### Selected passage

As video of the incident at Central Park spread on social media, several elected officials called for an investigation.
The large brown horse stumbled multiple times in Central Park on Saturday before collapsing onto the pavement. It lay on the ground for minutes, apparently unable to stand, as multiple men trussed its legs together and hauled it into a trailer.
Some hours later, the animal, a 12-year-old mare named Aisha, was euthanized, according to officials and a carriage industry group.
By the next day, the disturbing footage of her collapse and news of her death had spread on social media, prompting an outcry online and renewing calls by some to put an end to New York City’s carriage-horse trade, which has for years been a political flash point.
The next day, dozens of people attended a protest staged by the animal rights group, NYCLASS, which first posted the video online and has long sought to pull carriage horses from New York City.
“We have a duty and responsibility to do all we can to end the abuse of these horses, however we can,” said NYCLASS’s executive director, Edita Birnkrant, in an interview on Monday.
Mayor Bill de Blasio said on Twitter on Sunday that the Police Department’s Animal Cruelty Investigation Squad was looking into Aisha’s death. He described the footage as “painful,” adding that it “says so much about a persistent problem.”
Several elected officials, including the City Council speaker, Corey Johnson, and the city comptroller, Scott M. Stringer, have also called for an investigation into the circumstances surrounding the incident.
Ms. Birnkrant said she first heard about Aisha’s collapse on Saturday from several pedicab operators stationed near Central Park. As she and others went to the park, they collected video footage.
In one video that Ms. Birnkrant provided to The Times, a carriage driver can be seen blowing smoke into Aisha’s face until the horse flips over on the ground. No veterinarian was called to the park as a number of carriage drivers tried to move Aisha into the trailer, she added.
“It was just horrific watching her being brutalized because they were so desperate to get her into this trailer,” Ms. Birnkrant said. “And it was not being done in a humane way.”
Christina Hansen, a spokeswoman for Historic Horse-Drawn Carriages of Central Park, which represents the carriage horse industry, said in a statement that the horse was moved “following large animal rescue protocols.”
In her statement, Ms. Hansen said that Aisha “showed sudden signs of distress” at around 12:30 p.m. on Saturday. The horse had completed one ride that day and had been waiting at a stand in the park, Ms. Hansen said.
After the trailer arrived, Aisha was taken to a stable, where the horse’s regular veterinarian treated her within an hour of the incident, Ms. Hansen said. Results of tests to determine Aisha’s cause of death were still pending.

### Your task
Rewrite the article on the carriage horse's collapse, starting with "The large brown" and going on through "into a trailer.", with "pavement" changed to "asphalt".

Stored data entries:
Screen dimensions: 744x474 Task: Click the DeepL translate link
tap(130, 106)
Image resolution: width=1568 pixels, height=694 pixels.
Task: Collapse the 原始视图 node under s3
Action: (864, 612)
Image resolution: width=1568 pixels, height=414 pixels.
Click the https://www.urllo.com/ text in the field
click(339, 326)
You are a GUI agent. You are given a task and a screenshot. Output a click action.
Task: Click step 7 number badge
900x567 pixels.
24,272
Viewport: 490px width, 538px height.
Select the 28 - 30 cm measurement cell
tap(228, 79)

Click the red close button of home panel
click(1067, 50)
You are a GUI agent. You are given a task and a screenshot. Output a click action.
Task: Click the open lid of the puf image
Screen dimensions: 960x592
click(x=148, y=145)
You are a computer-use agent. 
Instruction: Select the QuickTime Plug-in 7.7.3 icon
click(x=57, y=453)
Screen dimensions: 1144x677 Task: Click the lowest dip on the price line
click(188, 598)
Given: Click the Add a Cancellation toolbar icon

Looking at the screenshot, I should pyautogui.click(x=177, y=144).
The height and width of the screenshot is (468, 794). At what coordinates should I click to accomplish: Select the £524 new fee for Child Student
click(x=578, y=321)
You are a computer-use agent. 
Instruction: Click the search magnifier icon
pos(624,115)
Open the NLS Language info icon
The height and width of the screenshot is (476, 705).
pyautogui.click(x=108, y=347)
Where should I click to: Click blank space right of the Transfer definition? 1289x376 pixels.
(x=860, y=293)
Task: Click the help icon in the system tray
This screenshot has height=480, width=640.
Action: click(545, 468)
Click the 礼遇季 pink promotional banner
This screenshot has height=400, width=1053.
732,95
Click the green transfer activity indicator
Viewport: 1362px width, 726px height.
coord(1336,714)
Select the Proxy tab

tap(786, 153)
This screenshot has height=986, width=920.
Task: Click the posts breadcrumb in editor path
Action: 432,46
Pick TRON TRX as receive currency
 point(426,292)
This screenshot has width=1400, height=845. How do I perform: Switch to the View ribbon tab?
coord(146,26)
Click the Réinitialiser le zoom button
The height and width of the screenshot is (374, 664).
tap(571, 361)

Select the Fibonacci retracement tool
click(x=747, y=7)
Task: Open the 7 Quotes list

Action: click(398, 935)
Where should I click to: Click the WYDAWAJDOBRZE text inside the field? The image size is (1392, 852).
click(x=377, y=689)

### Expected answer
The large brown horse stumbled multiple times in Central Park on Saturday before collapsing onto the asphalt. It lay on the ground for minutes, apparently unable to stand, as multiple men trussed its legs together and hauled it into a trailer.